Task goal> Please repeat the line that has "Inspirujte se na Instagramu (859, 1862)" and all lines after it, exactly as they appear, through the end of the entries.

########

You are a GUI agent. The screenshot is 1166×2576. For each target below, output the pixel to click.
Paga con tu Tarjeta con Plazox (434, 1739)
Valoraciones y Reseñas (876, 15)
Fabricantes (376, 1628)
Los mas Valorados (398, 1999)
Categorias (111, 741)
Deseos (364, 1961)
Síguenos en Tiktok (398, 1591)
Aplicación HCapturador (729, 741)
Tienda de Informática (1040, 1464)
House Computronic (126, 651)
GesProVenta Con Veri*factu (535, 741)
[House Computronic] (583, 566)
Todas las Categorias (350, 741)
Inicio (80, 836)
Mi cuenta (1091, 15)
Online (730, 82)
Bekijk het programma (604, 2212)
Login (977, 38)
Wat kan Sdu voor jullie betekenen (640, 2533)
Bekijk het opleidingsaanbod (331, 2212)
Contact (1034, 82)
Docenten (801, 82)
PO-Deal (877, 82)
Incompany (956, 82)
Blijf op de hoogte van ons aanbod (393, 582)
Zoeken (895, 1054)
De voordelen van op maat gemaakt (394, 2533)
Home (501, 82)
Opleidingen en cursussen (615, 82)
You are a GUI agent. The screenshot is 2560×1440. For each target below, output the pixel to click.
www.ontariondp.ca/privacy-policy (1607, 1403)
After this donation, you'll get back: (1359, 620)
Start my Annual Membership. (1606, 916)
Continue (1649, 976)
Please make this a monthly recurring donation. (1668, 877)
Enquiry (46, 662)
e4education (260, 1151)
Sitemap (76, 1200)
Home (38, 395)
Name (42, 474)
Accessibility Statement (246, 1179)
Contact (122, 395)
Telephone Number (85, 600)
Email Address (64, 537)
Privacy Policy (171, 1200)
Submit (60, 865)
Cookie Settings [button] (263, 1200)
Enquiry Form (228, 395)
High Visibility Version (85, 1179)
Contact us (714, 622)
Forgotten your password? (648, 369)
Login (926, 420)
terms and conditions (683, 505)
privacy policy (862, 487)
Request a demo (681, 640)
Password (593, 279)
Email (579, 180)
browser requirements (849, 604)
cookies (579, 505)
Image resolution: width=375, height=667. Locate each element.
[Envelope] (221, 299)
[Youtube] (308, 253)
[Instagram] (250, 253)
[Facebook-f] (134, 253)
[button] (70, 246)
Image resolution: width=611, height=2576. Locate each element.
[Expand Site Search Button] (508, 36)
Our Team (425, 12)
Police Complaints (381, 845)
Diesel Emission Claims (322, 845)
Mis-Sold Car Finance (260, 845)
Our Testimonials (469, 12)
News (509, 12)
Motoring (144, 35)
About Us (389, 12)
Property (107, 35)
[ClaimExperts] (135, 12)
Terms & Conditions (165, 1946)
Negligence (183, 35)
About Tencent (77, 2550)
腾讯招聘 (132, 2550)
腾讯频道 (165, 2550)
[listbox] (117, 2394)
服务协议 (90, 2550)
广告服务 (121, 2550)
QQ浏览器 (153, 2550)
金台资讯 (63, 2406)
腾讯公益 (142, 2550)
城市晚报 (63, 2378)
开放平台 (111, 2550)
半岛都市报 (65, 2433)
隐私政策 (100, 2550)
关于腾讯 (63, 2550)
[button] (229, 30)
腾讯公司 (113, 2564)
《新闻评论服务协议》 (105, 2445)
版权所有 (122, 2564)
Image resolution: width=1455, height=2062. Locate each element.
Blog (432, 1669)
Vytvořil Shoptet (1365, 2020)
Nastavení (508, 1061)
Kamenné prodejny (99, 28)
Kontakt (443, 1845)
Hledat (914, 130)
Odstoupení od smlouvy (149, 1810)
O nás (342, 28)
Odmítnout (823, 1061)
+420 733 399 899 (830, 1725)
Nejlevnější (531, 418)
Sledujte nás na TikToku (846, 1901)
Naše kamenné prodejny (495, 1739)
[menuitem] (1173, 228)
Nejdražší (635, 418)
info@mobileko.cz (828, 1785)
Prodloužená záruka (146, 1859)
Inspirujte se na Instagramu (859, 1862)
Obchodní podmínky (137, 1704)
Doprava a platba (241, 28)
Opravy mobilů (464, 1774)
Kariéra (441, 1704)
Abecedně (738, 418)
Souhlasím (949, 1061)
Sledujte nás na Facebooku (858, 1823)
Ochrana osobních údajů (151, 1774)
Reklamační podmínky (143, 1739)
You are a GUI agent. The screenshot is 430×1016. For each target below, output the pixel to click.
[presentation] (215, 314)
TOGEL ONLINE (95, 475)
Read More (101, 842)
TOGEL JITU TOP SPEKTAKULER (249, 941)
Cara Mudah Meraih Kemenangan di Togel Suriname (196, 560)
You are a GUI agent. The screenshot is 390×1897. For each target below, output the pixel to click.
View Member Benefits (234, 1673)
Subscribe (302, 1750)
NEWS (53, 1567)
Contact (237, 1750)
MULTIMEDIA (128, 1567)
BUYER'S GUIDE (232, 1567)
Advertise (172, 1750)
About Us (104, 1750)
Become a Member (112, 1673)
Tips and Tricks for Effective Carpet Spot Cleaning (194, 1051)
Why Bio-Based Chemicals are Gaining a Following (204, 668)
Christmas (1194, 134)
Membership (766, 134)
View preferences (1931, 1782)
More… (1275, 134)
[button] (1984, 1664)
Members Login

########

Solution for this problem>
Inspirujte se na Instagramu (859, 1862)
Obchodní podmínky (137, 1704)
Doprava a platba (241, 28)
Opravy mobilů (464, 1774)
Kariéra (441, 1704)
Abecedně (738, 418)
Souhlasím (949, 1061)
Sledujte nás na Facebooku (858, 1823)
Ochrana osobních údajů (151, 1774)
Reklamační podmínky (143, 1739)
You are a GUI agent. The screenshot is 430×1016. For each target below, output the pixel to click.
[presentation] (215, 314)
TOGEL ONLINE (95, 475)
Read More (101, 842)
TOGEL JITU TOP SPEKTAKULER (249, 941)
Cara Mudah Meraih Kemenangan di Togel Suriname (196, 560)
You are a GUI agent. The screenshot is 390×1897. For each target below, output the pixel to click.
View Member Benefits (234, 1673)
Subscribe (302, 1750)
NEWS (53, 1567)
Contact (237, 1750)
MULTIMEDIA (128, 1567)
BUYER'S GUIDE (232, 1567)
Advertise (172, 1750)
About Us (104, 1750)
Become a Member (112, 1673)
Tips and Tricks for Effective Carpet Spot Cleaning (194, 1051)
Why Bio-Based Chemicals are Gaining a Following (204, 668)
Christmas (1194, 134)
Membership (766, 134)
View preferences (1931, 1782)
More… (1275, 134)
[button] (1984, 1664)
Members Login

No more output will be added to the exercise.